Quake hits Alberta, but in different geologic region than one linked to fracking

Mar 10, 2019 | 4:45 PM

ROCKY MOUNTAIN HOUSE, Alta. — A second earthquake in less than a week shook central Alberta on Sunday, although a seismologist notes it occurred in a different geologic region than a quake last week that’s been linked to fracking.

Honn Kao with the Geological Survey of Canada says the 4.4 magnitude quake was detected at around 4 a.m., with an epicentre about 32 kilometres northwest of Rocky Mountain House.

Kao says no damage has been reported, although he says many people who live in the area have reported feeling it, one as far away as Edmonton.

A 4.6 magnitude earthquake last Monday that was felt in the communities of Red Deer and Sylvan Lake has prompted the Alberta Energy Regulator to order a company to suspend fracking operations at a well site.

Kao notes that while the two quakes were geographically close, Sunday’s quake happened in the Rocky Mountains geological system, whereas last week’s event occurred in the Western Canadian Sedimentary Basin.
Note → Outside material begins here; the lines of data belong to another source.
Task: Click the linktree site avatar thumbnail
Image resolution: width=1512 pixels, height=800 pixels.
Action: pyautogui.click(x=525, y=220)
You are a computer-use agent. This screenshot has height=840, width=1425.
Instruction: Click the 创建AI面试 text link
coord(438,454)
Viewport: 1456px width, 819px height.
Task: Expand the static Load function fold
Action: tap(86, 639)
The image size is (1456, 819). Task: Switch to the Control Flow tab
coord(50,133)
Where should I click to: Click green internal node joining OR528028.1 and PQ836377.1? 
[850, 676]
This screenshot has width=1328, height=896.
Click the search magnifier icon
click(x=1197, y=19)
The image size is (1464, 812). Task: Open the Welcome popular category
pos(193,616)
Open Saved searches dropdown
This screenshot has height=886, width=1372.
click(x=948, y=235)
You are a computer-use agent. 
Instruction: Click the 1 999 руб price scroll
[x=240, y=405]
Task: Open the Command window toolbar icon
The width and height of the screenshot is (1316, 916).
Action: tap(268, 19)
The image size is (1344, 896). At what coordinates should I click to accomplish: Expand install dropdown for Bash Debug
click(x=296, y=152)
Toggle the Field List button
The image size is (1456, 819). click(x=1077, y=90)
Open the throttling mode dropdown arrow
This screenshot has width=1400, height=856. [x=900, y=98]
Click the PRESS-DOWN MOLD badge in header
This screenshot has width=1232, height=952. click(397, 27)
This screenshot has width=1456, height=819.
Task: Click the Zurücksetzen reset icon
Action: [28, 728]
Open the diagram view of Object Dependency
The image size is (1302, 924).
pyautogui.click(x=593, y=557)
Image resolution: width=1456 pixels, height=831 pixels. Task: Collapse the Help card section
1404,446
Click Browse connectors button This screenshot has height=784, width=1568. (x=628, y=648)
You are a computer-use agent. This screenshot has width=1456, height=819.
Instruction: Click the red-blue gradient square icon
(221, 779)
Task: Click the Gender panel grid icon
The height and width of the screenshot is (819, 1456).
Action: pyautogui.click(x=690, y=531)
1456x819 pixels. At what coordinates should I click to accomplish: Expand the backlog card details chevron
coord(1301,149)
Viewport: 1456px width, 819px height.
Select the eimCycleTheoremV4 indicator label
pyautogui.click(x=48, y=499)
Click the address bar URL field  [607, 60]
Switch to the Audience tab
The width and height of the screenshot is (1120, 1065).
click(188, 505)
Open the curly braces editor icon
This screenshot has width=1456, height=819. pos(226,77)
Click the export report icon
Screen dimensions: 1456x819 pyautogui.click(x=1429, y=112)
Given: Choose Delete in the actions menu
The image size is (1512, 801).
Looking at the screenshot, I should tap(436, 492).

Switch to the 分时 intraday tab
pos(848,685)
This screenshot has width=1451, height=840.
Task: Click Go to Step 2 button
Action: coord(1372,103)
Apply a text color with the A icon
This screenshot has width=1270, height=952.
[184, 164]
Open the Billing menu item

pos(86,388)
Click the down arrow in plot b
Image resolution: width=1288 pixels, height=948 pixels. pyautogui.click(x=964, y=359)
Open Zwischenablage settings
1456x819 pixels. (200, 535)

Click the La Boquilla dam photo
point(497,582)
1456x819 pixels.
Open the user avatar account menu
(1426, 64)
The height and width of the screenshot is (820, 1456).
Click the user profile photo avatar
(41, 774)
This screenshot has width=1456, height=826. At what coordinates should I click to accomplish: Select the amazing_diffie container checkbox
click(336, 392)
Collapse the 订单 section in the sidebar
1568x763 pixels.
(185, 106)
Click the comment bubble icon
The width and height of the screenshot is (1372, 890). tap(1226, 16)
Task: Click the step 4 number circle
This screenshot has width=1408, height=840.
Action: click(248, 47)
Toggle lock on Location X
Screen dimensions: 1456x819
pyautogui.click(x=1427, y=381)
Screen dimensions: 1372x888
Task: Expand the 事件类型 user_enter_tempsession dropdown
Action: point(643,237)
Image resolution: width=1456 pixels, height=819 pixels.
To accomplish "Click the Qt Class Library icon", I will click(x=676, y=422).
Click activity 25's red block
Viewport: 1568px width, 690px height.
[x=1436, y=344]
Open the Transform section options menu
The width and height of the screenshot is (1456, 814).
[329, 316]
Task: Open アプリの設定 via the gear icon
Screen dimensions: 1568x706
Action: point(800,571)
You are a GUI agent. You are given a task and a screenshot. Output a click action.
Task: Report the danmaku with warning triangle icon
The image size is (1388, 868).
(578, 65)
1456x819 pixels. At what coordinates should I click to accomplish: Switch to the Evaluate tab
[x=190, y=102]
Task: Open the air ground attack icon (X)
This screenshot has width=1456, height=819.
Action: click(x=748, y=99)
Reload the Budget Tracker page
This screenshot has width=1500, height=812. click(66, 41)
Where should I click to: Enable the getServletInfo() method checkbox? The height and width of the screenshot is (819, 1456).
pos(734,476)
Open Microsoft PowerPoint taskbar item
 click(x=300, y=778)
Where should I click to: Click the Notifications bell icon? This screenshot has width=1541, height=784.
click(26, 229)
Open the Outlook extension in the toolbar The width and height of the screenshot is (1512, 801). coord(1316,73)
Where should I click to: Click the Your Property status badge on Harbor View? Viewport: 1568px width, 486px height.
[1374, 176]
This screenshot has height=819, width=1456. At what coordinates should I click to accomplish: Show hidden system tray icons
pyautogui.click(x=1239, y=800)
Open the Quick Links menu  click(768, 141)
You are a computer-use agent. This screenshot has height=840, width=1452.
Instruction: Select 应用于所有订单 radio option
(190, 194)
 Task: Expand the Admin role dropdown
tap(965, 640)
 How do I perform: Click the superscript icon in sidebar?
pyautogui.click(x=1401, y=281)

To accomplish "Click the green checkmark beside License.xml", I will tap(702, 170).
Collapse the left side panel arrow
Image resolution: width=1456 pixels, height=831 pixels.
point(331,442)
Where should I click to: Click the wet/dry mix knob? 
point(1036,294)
Cara Tobin, a spokeswoman for the AER, says there doesn’t appear to have been any industrial activity in the area of the most recent earthquake, but staff will be checking the data to make sure.

“As inactive as Alberta is tectonically, this area is comparatively active, and so we do see more seismic activity in that area than we do in other areas,” Tobin said of the region where Sunday’s earthquake occurred.

In August 2014, a 4.3 magnitude earthquake occurred in the same region. It didn’t do any damage but power was disrupted to about 500 customers, including a gas plant near Rocky Mountain House.

Following last week’s quake, the AER said Vesta Energy Ltd. must suspend hydraulic fracturing operations at its well site, and must submit a report of all seismic activity in the area since April, as well as specific fracturing data for the well site from Jan. 29 to March 4.

The regulator has also ordered Vesta to file a plan to eliminate or reduce future seismic activity from fracturing.

Hydraulic fracturing involves pumping chemicals and sand underground to break up rocks to help get oil and natural gas flowing.

Kao said some of the people who felt Sunday’s quake reported they were woken up by the shaking.

He said more analysis will be needed to say definitively that the two quakes weren’t linked, but at the moment there doesn’t appear to be any evidence of it.

“If there is no active injection operation nearby then certainly we will consider this to be a natural tectonic earthquake,” Kao said.